I have to confess: recently I did not get to do a lot of horsing around with new, hot neural network architectures. I do not have as much time to fully reimplement papers as I used to as a university student. But luckily, I found out that if one has access to very good code, one can gain deep knowledge of an algorithm solely by running the code through my debugger, analyzing what is going on step-by-step, and cross-referencing ones understanding with the original paper. And plotting - a lot of plotting to visualize concepts; we humans are very visual beasts after all. So I set out to finally understand how this cool invention called NeRF (Neural Radiance Fields) works.

I was supposed to spend a rainy evening just clicking through the breakpoints in my debugger but ended up writing a pretty in-depth blog post. Oh well…

The code that I analyzed was the one by Krishna Murthy. I highly recommend his tinynerf implementation. Very well-written, clean, and thoroughly documented code.

Introduction

NeRF in practice. The user changes the camera pose, and NerF returns the corresponding image.

The goal of NERF is to render high-quality images conditioned on the pose of the observer (the camera). NeRF is an example of a neural rendering technique- we explicitly control one of the properties of the scene - the pose of the observer - to obtain rendered images corresponding to that pose. The model learns a continuous volumetric scene function, that can assign a color and volume density to any voxel in the space. The network’s weights are optimized to encode the representation of the scene so that the model can easily render novel views seen from any point in space.

Think about it as “distilling” or “compressing” the information about some 3D space, like your apartment for instance, into a very tiny set of parameters (the parameters of NeRF).

Below, I will explain step-by-step how that is being done.

Step 1: Marching the Camera Rays Through the Scene

Input: A set of camera poses \(\{x_c, y_c, z_c, \gamma_c, \theta_c\}_n\)

Output: A bundle of rays for every pose \(\{\mathbf{v_o}, \mathbf{v_d}\}_{H\times W\times n}\)

Let’s look at the problem setup. The object that we want to render is located in the point \((0,0,0)\) (world coordinates). The object is placed in a 3D scene, which we will call the object space. A camera is fixed in the space at the position \((x_c, y_c, z_c)\). Since the camera is always “aimed” at the object, we only need two more rotation parameters to fully describe the pose: the inclination and azimuth angles \((\gamma_c, \theta_c)\). In the dataset, we have \(n\) pairs of poses, together with the corresponding ground truth images.

In front of the camera, we place the image plane. Intuitively, the image plane is our “canvas”, this is where all the 3D information from the rays will be aggregated to render a 2D image (3D to 2D projection). The size of the image plane is \(H\times W\).

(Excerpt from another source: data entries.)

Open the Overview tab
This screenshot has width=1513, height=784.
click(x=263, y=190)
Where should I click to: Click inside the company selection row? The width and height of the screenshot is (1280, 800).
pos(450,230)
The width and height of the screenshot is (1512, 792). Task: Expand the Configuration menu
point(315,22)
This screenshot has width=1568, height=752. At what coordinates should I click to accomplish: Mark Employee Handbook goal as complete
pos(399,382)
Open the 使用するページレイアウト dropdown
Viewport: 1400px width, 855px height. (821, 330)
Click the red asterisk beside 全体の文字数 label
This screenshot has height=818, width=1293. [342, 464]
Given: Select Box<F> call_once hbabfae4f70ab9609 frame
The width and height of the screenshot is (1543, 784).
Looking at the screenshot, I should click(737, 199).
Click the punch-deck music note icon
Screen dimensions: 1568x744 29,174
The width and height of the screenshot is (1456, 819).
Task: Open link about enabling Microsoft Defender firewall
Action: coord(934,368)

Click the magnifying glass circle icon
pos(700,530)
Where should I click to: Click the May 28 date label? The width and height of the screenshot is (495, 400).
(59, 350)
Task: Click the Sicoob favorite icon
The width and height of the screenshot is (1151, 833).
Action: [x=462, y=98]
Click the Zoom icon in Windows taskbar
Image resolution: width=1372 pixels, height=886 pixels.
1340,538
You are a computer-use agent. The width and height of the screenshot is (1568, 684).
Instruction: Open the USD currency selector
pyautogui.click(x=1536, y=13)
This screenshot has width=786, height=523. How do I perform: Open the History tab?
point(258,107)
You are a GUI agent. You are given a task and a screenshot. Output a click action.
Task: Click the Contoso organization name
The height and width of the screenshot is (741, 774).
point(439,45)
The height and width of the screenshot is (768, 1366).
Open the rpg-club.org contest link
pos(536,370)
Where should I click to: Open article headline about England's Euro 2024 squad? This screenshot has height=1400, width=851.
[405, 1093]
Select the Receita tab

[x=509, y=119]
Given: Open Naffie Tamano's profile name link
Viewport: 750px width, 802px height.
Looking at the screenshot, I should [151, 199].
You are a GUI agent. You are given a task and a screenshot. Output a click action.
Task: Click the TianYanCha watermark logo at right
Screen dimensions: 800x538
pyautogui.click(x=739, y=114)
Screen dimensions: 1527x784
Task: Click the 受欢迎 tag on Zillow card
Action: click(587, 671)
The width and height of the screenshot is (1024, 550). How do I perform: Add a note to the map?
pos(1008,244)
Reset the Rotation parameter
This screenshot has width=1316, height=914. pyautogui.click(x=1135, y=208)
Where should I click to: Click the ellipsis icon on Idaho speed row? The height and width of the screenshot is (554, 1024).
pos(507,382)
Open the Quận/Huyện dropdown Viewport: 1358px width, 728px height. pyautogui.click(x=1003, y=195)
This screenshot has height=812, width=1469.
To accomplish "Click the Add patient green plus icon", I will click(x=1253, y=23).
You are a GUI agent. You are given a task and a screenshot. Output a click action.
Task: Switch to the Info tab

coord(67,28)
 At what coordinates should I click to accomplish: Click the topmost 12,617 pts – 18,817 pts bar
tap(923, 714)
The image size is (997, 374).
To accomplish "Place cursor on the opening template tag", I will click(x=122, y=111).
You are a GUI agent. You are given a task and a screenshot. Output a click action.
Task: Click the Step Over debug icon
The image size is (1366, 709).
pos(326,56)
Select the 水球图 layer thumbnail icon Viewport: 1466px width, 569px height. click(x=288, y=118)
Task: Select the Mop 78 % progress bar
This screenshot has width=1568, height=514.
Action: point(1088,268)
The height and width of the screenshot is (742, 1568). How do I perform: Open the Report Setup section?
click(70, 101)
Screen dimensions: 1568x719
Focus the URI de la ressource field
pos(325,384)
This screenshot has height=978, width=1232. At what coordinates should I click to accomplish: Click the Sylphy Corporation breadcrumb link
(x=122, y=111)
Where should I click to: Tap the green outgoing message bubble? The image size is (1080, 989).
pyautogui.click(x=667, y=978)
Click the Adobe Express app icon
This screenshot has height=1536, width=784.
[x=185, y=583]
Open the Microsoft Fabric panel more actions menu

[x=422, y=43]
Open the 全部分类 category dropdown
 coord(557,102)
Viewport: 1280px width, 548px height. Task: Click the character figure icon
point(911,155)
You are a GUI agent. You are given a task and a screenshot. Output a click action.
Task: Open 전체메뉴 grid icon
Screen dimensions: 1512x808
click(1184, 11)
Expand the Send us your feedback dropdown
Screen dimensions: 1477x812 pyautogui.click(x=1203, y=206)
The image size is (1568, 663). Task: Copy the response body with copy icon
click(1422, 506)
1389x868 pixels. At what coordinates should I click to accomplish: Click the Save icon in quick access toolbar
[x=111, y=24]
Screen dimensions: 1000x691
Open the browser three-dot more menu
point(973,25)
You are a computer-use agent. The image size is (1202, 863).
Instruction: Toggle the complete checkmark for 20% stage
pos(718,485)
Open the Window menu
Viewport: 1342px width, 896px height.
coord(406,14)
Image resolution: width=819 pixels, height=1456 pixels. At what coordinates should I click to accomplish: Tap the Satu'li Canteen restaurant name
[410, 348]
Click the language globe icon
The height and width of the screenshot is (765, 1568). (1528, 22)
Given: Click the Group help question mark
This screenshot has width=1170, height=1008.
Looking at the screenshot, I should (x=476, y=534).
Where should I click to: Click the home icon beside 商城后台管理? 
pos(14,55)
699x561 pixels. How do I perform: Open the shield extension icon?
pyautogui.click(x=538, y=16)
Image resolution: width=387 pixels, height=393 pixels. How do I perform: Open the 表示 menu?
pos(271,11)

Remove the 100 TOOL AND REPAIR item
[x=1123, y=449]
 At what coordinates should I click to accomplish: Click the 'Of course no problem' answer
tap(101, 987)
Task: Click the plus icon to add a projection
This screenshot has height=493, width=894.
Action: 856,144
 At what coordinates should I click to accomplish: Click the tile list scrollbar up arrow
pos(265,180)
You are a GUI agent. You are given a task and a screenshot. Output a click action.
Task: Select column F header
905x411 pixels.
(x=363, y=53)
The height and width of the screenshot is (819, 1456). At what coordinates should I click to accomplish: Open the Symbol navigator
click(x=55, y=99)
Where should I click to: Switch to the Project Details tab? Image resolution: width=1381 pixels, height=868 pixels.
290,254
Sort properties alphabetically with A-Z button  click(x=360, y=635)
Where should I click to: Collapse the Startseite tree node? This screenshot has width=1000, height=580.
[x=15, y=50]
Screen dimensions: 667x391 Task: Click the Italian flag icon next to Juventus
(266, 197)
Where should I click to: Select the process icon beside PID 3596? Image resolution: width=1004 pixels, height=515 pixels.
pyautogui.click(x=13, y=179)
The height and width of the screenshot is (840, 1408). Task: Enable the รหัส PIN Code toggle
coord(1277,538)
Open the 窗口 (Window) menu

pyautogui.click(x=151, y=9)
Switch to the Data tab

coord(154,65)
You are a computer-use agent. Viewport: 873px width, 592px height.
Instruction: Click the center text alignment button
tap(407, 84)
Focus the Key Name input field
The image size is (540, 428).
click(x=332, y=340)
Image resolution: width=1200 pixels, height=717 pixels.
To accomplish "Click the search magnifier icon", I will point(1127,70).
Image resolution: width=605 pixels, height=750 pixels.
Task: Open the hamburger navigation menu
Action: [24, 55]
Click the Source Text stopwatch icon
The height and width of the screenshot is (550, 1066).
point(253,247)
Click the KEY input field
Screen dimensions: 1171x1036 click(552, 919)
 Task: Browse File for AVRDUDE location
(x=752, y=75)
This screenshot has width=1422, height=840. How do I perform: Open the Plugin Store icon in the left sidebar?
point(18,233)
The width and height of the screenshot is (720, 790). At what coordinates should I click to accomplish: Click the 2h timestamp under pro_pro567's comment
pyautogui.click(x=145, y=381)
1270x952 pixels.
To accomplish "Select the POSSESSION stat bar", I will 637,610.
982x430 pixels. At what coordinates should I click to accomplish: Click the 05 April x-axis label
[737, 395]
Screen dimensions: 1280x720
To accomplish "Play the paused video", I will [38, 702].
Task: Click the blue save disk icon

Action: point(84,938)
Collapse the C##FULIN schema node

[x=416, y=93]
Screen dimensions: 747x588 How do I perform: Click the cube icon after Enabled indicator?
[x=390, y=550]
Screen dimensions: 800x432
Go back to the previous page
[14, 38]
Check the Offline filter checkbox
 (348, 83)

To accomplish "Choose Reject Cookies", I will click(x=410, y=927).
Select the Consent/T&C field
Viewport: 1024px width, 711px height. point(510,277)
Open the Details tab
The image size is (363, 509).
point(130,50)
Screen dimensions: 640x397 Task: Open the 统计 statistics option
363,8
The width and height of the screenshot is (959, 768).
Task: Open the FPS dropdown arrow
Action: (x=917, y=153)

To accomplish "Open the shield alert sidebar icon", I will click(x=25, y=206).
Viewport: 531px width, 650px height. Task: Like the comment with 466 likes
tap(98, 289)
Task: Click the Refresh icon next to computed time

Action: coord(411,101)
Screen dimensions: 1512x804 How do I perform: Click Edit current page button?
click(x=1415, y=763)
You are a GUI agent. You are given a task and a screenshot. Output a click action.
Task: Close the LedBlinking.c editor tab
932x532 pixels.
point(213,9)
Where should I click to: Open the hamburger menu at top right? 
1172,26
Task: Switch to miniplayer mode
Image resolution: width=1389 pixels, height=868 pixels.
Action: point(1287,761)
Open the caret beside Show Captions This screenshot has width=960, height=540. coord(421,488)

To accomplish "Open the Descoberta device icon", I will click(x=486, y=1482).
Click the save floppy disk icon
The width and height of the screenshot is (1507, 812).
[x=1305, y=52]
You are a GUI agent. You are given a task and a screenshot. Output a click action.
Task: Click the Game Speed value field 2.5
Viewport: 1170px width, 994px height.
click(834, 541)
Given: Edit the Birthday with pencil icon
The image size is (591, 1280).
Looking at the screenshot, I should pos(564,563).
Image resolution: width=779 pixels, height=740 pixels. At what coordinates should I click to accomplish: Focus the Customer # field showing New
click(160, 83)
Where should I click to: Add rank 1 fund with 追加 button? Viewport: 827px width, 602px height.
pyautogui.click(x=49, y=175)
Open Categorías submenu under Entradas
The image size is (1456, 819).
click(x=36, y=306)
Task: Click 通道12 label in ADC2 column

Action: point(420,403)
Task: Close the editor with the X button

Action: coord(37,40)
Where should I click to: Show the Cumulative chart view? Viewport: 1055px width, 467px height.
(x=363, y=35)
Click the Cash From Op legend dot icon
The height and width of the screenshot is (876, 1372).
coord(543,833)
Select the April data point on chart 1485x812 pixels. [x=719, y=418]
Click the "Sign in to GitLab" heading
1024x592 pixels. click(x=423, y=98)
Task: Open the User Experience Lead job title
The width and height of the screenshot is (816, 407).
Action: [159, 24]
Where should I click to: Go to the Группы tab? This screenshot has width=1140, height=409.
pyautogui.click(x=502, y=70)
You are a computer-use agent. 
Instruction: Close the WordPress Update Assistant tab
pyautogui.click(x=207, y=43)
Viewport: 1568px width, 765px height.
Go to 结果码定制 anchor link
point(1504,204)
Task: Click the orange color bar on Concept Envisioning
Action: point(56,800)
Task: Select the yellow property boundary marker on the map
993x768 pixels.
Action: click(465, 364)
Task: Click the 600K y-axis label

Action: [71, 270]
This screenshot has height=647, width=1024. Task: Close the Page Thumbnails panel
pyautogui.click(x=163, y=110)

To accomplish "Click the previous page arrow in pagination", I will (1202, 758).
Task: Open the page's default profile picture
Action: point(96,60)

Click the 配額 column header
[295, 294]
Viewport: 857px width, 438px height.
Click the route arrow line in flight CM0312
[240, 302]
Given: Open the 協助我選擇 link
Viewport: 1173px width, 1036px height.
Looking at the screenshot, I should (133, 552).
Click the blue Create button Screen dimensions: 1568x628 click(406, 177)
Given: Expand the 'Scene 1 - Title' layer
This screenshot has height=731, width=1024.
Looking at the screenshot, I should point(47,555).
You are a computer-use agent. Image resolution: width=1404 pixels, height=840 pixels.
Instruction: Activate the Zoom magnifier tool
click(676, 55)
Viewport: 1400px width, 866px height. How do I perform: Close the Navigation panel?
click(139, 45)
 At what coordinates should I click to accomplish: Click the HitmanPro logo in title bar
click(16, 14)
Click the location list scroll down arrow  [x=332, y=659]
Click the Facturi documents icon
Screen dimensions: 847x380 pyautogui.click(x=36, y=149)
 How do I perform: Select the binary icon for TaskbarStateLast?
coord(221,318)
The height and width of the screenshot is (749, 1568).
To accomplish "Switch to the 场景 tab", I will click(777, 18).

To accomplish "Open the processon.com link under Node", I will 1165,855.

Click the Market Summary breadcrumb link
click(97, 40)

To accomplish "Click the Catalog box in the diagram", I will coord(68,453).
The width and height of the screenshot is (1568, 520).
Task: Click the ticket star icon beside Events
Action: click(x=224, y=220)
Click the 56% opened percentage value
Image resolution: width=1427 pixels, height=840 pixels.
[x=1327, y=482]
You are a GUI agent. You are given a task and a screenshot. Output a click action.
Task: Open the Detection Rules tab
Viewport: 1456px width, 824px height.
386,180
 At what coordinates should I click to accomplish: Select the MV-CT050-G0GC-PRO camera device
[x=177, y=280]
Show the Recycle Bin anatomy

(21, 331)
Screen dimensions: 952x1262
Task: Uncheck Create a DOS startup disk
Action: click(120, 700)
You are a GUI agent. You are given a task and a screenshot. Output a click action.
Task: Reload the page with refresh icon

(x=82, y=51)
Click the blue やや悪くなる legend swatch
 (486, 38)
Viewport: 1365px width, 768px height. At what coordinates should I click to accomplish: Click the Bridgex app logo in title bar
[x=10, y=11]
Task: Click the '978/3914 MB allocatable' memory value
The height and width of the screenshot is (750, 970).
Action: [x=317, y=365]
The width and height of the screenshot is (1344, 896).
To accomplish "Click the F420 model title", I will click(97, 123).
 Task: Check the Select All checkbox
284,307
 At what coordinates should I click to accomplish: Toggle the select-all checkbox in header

Displaying first five camera poses along with their respective image planes. All the cameras are "aimed at" the object space.

Now, we “shoot” a bundle of rays from the camera, through every pixel of the image plane, resulting in \(H \times W\) rays per pose.

Every ray is described by two vectors:

  • \(\mathbf{v_o}\), a vector that specifies the origin of the ray. Note that \(\mathbf{v_o} = (x_o, y_o, z_o) = (x_c, y_c, z_c)\)
  • \(\mathbf{v_d}\), a normalized vector that specifies the direction of the ray.

Parametric equation \(P = \mathbf{v_o} + t * \mathbf{v_d}\) defines any point on the ray. So to do the “ray marching”, we make the \(t\) parameter larger (thus extending our rays) until a ray reaches some interesting location in the object space.

Same image as above, but now we are casting rays from every camera (observer).

This type of ray-tracing process described above is called backward tracing. This is because we follow the path of light rays from the camera to the object, rather than from the light source to the object.

If you’d like to learn more about ray tracing in general, I highly recommend one of the courses from the great Scratchapixel website: Rendering an Image of a 3D Scene: an Overview.

Step 2: Collecting Query Points

Input: A bundle of rays for every pose \(\{\mathbf{v_o}, \mathbf{v_d}\}_{H\times W\times n}\)

Output: A set of 3D query points \(\{x_p, y_p, z_p\}_{n\times m \times H \times W}\)

In computer graphics, the 3D scene is very often modeled as a set of tiny, discrete region “cubes” called voxels. When a ray “flies” through the scene, it will pass through a large number of points in space. Most of those points represent “emptiness”, however, some may land on the object volume itself. The latter points are very valuable to us - they give us some knowledge about the scene. To render an image we will query the trained neural network, whether a point, some tiny piece of scene volume, belongs to the object or not, and more importantly, which visual properties it has. We can intuitively see that sampling points along a ray is not trivial. If we sample a lot of points that do not belong to the object space we won’t get any useful information. Still, if we only sample some high-volume density regions (points around the mode of the volume density distribution), we may miss out on some other interesting areas.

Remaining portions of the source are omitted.